In court documents filed this week, Joseph Thaggard and Paulette Stewart, with the U.S. Attorney’s office, propose that Lindsey, 45, be sentenced to five years of probation, with six months of house arrest. The recommendation is based on his poor health, as well as that of his wife. Prosecutors note that Lindsey, who is an attorney, is the primary breadwinner in the family and they have an 8-year-old son to support.
“… the defendant and his wife are both ill, they have a young child who requires their care, the defendant does not pose a threat to commit new crimes and the cost of the defendant’s medical care is not something that should be foisted on the taxpayers,” Thaggard wrote in court documents.
Lindsey, who suffers from ulcerative colitis and/or Crohn’s Disease, is facing up to 20 years in prison after pleading guilty to conspiracy to maintain drug premises. He declined to comment on the sentencing memorandum by Thaggard, other than to say he appreciates the recommendation.

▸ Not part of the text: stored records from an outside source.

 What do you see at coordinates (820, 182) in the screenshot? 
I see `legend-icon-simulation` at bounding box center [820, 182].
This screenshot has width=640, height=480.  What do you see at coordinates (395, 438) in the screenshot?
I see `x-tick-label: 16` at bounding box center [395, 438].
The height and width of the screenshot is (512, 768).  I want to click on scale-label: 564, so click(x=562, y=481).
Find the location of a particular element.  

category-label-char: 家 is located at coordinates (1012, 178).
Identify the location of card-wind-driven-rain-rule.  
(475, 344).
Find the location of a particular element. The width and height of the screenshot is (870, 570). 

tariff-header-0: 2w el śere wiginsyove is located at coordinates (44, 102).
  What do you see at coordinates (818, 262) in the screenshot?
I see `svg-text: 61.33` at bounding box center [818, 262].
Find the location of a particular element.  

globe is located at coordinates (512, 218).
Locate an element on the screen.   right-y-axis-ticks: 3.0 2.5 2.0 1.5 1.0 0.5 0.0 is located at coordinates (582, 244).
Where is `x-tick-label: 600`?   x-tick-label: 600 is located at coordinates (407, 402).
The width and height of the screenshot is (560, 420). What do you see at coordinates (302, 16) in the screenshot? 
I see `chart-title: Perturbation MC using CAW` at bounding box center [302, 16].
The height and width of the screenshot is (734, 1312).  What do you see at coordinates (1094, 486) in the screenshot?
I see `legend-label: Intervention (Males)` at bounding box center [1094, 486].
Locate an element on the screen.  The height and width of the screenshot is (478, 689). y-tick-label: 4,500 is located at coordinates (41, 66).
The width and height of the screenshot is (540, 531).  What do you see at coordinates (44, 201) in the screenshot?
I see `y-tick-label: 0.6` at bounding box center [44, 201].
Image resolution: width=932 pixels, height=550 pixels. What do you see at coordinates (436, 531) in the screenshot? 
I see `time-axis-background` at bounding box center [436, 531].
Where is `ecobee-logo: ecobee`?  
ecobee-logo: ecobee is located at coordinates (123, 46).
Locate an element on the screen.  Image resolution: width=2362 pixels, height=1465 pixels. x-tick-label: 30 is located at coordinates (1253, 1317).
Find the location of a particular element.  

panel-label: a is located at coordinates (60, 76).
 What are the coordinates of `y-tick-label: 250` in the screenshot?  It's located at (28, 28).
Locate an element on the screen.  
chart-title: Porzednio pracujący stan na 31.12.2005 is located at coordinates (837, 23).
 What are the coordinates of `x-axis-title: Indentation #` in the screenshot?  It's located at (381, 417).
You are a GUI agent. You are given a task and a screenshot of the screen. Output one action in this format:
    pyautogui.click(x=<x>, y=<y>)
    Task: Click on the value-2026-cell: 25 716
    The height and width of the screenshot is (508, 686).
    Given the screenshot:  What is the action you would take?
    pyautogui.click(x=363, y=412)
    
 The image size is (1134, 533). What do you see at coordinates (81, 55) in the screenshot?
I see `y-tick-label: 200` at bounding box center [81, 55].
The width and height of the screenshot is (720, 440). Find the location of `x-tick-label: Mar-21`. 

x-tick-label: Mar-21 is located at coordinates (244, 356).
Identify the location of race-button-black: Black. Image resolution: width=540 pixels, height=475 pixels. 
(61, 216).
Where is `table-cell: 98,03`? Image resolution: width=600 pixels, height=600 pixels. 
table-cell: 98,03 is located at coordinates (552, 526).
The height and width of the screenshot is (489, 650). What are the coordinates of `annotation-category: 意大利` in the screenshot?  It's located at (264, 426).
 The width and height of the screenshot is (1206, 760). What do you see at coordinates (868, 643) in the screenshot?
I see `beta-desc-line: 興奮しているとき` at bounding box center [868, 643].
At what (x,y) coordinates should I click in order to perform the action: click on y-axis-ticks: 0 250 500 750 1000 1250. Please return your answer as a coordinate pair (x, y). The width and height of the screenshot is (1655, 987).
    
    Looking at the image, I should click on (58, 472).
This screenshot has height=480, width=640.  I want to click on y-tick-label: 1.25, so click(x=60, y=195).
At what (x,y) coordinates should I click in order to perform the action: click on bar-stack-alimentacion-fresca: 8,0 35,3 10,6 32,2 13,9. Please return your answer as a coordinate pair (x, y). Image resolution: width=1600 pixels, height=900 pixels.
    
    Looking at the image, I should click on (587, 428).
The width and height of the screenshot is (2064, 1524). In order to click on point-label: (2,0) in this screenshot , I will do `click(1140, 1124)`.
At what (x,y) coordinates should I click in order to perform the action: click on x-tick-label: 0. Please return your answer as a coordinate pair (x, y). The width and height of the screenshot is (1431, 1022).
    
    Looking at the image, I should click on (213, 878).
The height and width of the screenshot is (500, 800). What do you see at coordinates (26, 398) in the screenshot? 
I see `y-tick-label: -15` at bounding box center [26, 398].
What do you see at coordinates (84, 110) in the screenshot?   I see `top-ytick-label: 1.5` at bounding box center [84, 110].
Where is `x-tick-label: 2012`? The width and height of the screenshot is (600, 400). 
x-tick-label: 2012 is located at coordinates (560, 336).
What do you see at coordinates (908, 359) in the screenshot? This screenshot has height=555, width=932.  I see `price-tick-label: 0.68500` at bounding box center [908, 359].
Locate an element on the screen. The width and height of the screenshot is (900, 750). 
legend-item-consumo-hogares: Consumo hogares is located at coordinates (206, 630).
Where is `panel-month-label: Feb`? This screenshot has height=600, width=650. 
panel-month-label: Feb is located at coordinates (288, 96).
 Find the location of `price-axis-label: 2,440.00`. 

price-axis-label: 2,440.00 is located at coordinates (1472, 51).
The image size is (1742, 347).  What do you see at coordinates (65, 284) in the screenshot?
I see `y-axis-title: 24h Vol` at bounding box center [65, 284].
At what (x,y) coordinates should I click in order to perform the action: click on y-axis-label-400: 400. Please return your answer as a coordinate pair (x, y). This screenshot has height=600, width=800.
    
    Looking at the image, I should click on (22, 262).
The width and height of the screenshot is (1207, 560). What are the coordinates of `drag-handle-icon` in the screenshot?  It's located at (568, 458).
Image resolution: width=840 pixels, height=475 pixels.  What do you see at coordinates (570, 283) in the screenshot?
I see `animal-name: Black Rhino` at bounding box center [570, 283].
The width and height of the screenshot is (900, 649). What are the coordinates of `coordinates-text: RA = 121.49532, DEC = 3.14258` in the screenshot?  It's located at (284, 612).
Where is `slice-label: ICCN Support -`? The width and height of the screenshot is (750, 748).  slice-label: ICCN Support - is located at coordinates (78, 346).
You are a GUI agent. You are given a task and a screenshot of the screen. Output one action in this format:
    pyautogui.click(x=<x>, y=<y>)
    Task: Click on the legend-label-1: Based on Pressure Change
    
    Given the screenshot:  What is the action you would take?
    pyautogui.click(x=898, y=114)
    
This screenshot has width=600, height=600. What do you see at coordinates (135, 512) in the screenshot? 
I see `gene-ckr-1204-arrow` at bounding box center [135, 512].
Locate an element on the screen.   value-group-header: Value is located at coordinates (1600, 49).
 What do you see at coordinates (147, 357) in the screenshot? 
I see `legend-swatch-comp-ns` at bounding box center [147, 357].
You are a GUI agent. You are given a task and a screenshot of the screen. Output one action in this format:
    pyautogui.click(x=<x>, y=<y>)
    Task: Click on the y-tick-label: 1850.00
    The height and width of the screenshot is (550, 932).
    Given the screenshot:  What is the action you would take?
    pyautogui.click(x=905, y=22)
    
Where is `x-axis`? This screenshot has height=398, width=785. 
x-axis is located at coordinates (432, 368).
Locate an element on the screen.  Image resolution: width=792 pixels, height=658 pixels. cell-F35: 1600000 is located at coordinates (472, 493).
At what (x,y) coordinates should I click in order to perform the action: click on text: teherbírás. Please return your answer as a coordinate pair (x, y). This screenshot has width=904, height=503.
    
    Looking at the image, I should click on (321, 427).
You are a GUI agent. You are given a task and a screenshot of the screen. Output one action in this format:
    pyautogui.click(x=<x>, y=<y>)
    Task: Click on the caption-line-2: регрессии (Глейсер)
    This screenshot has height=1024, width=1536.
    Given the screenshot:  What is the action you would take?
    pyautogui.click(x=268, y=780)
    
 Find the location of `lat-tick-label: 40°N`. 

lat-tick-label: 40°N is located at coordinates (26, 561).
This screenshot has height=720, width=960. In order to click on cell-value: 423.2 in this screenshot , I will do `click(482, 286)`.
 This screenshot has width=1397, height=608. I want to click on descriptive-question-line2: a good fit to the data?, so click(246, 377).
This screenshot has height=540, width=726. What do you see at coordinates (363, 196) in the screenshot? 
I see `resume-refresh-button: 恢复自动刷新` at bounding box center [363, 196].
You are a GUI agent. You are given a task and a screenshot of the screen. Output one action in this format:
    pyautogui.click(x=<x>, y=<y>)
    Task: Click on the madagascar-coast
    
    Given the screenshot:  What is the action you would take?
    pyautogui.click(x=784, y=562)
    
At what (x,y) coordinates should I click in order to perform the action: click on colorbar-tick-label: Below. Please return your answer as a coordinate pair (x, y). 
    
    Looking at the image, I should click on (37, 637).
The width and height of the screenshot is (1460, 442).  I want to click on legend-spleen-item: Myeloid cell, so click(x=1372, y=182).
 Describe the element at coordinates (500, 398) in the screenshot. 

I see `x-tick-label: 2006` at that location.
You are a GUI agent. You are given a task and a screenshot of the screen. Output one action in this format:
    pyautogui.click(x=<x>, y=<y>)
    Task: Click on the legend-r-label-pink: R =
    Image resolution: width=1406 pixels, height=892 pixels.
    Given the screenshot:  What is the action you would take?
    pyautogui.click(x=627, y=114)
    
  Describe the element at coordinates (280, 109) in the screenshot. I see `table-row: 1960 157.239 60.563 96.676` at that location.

In court records, Thaggard notes that although Lindsey was one of the founding members of Montana Cannabis in 2009, his active participation in the conspiracy was “relatively short-lived,” lasting from March 2009 until January 2010.
The four partners in Montana Cannabis all played distinct roles. Their goal was to create a “gold standard” company that hired employees, paid taxes and operated in complete compliance with Montana’s Medical Marijuana Act, overwhelmingly passed by voters in 2004.
Lindsey was tasked with writing up the legal partnership agreement. Thomas Daubert, a lobbyist who helped pass the medical marijuana law, was the public face of the company. Christopher Williams was the farmer, based on his knowledge of how to grow marijuana. Richard Flor and his family had been growing marijuana for years at their Miles City home, and they also were licensed caregivers who sold marijuana from home and from a store in Billings.
Thaggard argues that in fact, the group wasn’t in compliance with state medical marijuana laws, and notes that even though Lindsey may not have committed the violations, since he was part of the conspiracy he’s responsible for the actions of his partners.
Those violations include purchasing and selling bulk marijuana to the proprietors of Big Sky Patient Care, which was found to be unlawful in a 2012 court case. Thaggard said Montana Cannabis also manufactured and distributed hashish, which a separate court ruling in 2012 found does not qualify as medical marijuana.
“Accordingly, it is a controlled substance that may not be possessed or sold under the provisions of the Montana Controlled Substances Act,” Thaggard wrote in his brief.
He noted that in early 2011, a Montana Cannabis employee sold marijuana to an undercover police officer in Billings, who was not a patient of the company, violating the terms of the medical marijuana act that required caregivers only provide marijuana to their own patients.
After pleading guilty to various drug charges, Richard Flor was sentenced to five years in prison, but died behind bars from medical complications. Daubert was sentenced to five years of probation. Williams, the only medical marijuana provider to fight federal charges, was found guilty of eight drug-related counts and is in federal prison awaiting sentencing. He faces a mandatory minimum sentence of between 85 to 92 years, depending on various calculations.
Sentencing for both Williams and Lindsey is set for early January.